Yves Pagès ne peut manquer d’aborder la question de l’antisémitisme de Céline mais il le fait en dernier, volontairement après avoir exploré les fondements de son imaginaire politique et le présente comme un « argument totalisant » qui occulte les sources anarcho-libertaires

Yves Pagès souligne que Ni le culte du Travail, de la Famille et du retour à la Terre, ni celui de la discipline, de l’héroïsme et de la violence de masse ne trouvent le moindre écho dans ses écrits, bien au contraire. La diatribe raciste n’a pas secrété chez Céline ce sursaut volontariste qui permet la constitution d’une positivité politique de type fasciste comme cela a été le cas pour une partie des gauchistes d’avant 14 dont l’antisémitisme servit selon Zeev Sternhell de lien avec l’extrême droite.
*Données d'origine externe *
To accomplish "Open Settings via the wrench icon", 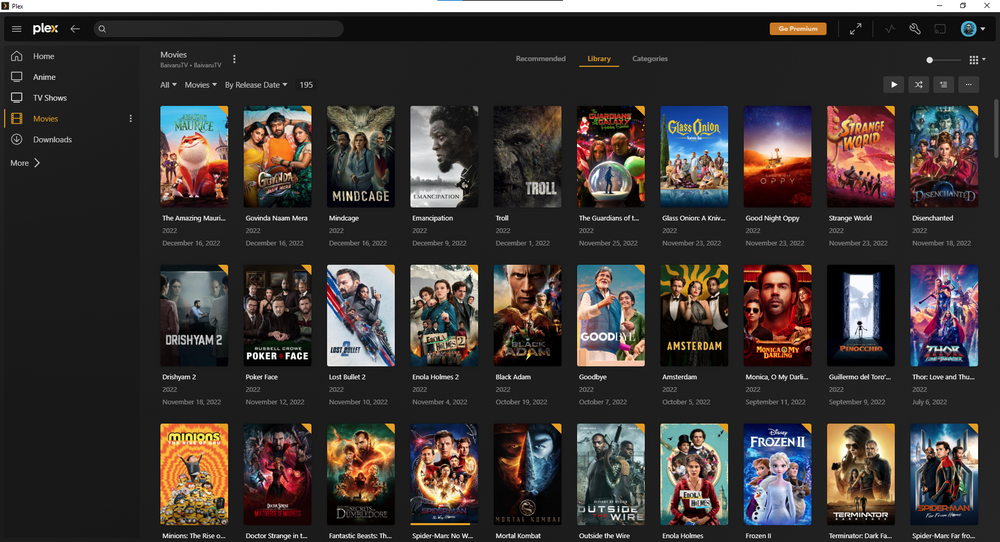I will point(915,29).
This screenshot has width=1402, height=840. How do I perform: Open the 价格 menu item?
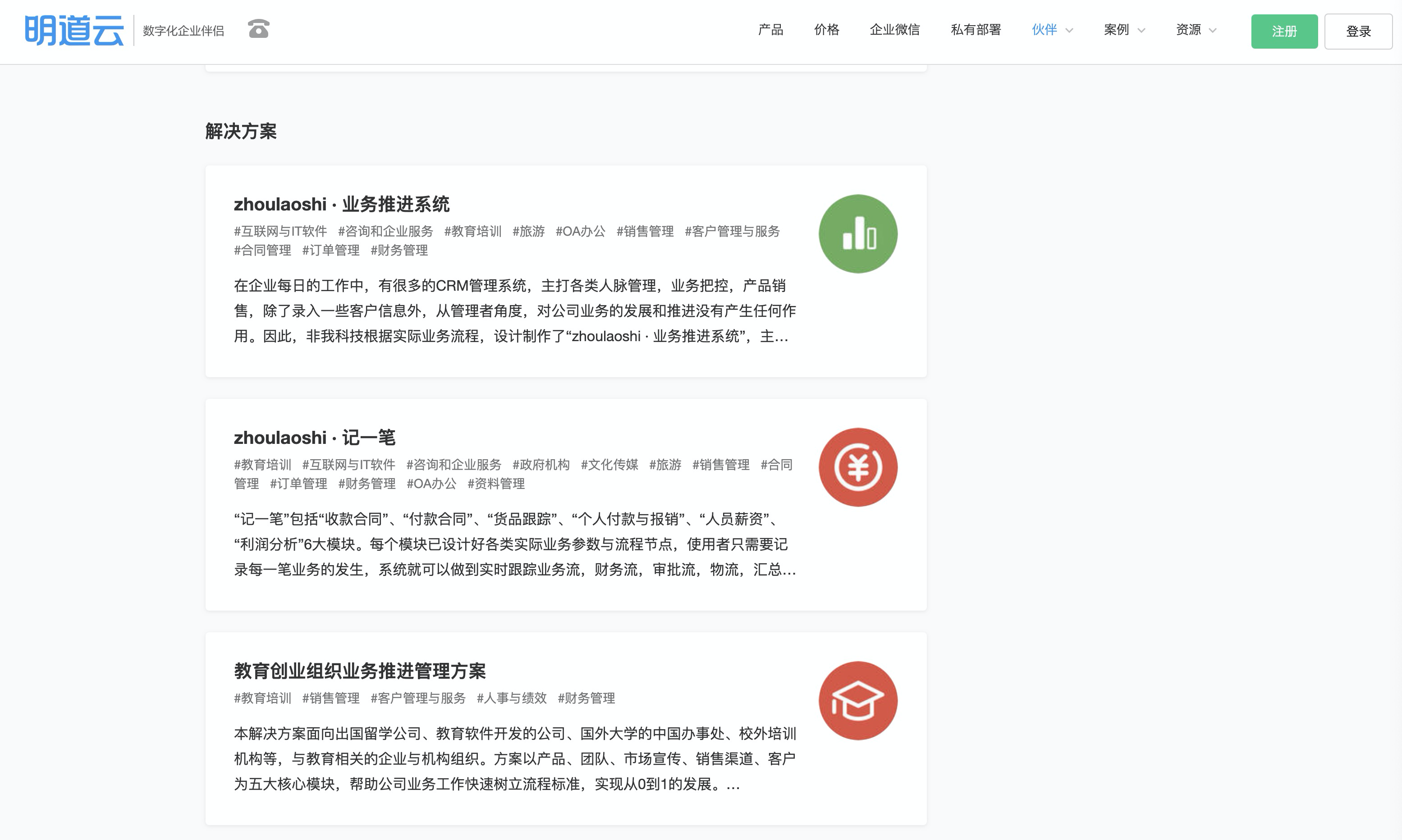click(x=826, y=30)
Revenant sur l'ouvrage de Sternhell Ni Gauche, Ni Droite Pagès réfute la généralisation abusive d'une coalisation entre gauche et droite. Contre-exemple parmi d'autres les principaux animateurs […] de la rédaction de La Voix du peuple […]  [qui] résistèrent à l’essor de cette démagogie antisémite et évitèrent toute compromission avec le corporatisme populiste ultra-droitier.
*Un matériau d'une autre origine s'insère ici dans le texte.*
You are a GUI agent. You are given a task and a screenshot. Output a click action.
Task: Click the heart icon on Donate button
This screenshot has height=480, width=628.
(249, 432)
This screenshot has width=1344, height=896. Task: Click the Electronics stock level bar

L’émergence de l’obsession antisémite à partir de 1937 ne permettrait donc pas de relier l’imaginaire politique de Céline à un quelconque préfascisme bien au contraire les thèmes antiautoritaires, utopiques, autodidactiques, argotiques… et le refus individualiste du messianisme prolétarien de Céline s’opposent un à un à l’idéologie fasciste.
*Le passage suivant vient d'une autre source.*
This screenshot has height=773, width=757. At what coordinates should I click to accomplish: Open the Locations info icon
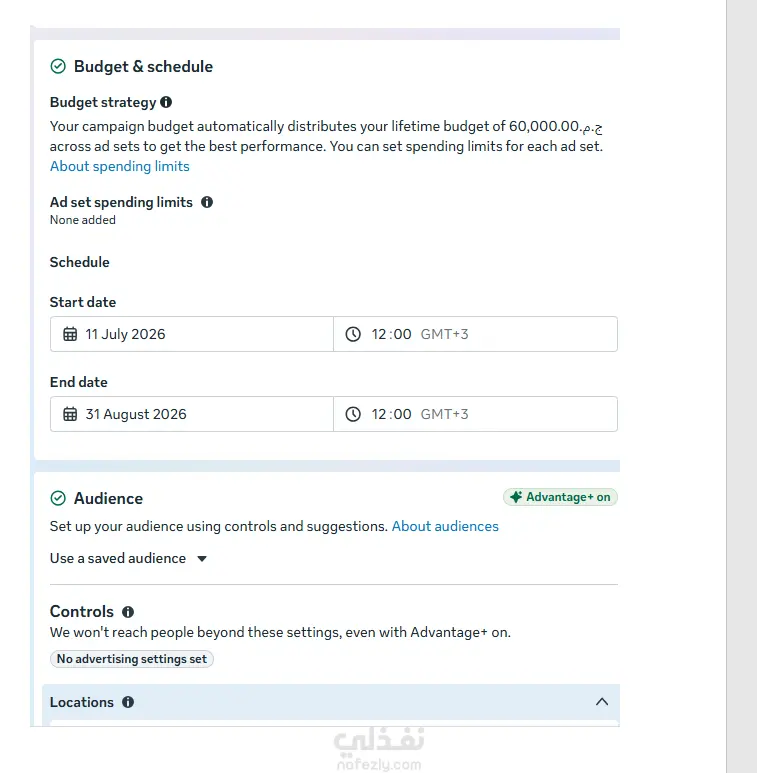tap(128, 702)
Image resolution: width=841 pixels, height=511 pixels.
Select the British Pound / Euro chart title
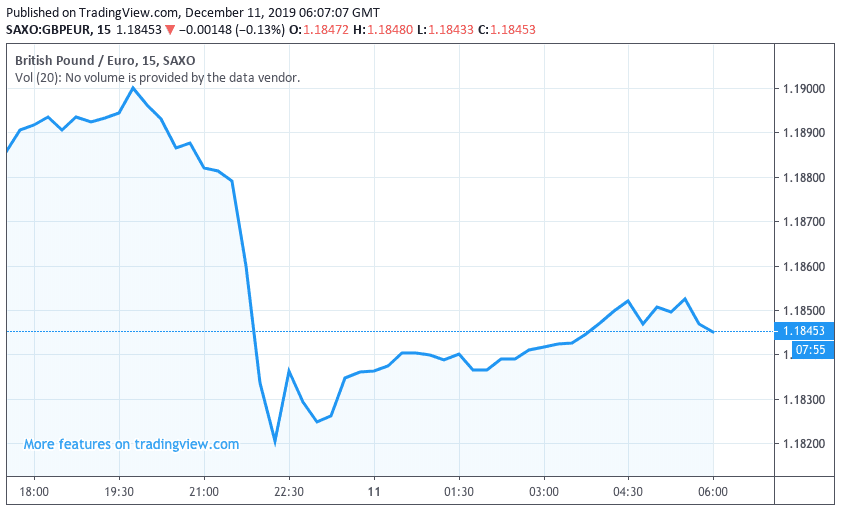(x=105, y=60)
Yves Pagès avance alors l’hypothèse que ces credos phobiques cherchaient à faire leur deuil d’un antimilitarisme désormais indicible.

 

Ayant rendu compte de cet essai qui replace Céline dans son contexte politique, je vous invite encore une fois à le lire si vous souhaitez approcher la complexité d’un romancier et sans doute aussi d’une époque lorsque la guerre de 14 interdit que l’on dise et que l’on pense autrement que « positivement », en bon patriote.